Siobhan gave him a look. “I’m not going any closer.”
He shrugged, and left her behind. Councilman Gareth Tench was growing cold on the ground. He lay on his front, legs bent as if he’d collapsed in a heap. His head was turned to one side, eyes not quite shut. There was a dark stain on the back of his jacket.
“I’m guessing stabbed,” Rebus told the doctor.
“Three times,” the man confirmed. “In the back. Wounds don’t look all that deep to me.”
“Doesn’t take much,” Rebus stated. “What sort of knife?”
“Hard to tell as yet.” The doctor peered over his half-moon glasses. “Blade about an inch wide, maybe a little less.”
“Anything missing?”
“He’s got some cash on him…credit cards and such. Made identification that bit easier.” The doctor gave a tired smile and turned his clipboard toward Rebus. “If you could countersign here, Inspector.”

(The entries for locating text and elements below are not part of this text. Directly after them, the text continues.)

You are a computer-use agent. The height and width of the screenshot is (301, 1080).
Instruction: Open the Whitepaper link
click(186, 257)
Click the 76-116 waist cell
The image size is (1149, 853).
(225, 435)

But Rebus held his hands up. “Not my case, Doc.” The doctor looked toward Siobhan, but Rebus shook his head slowly and walked off to join her.
“Three stab wounds,” he informed her.
She was staring at Tench’s face, and seemed to be trembling a little.
“Feeling the chill?” he asked.
“It’s really him,” she said quietly.
“You thought he was indestructible?”
“Not quite.” She couldn’t tear her eyes away from the body.
“I suppose we should tell someone.” He looked around for a likely candidate.
“Tell them what?”
“That we’ve been giving Tench a bit of grief. Bound to come out sooner or-”
She had snatched his hand and was dragging him toward the sports center’s gray concrete wall.
“What’s up?”
But she wasn’t about to answer, not until she felt they were far enough away. Even then, she stood so close to him that they could have been readying to waltz. Her face was hidden in shadow.
“Siobhan?” he prompted her.
“You must know who did this,” she said.
“Who?”
“Keith Carberry,” she growled. Then, when he didn’t respond, she raised her face to the heavens and screwed shut her eyes. Rebus noticed that her hands had become clenched fists, her whole body tensed.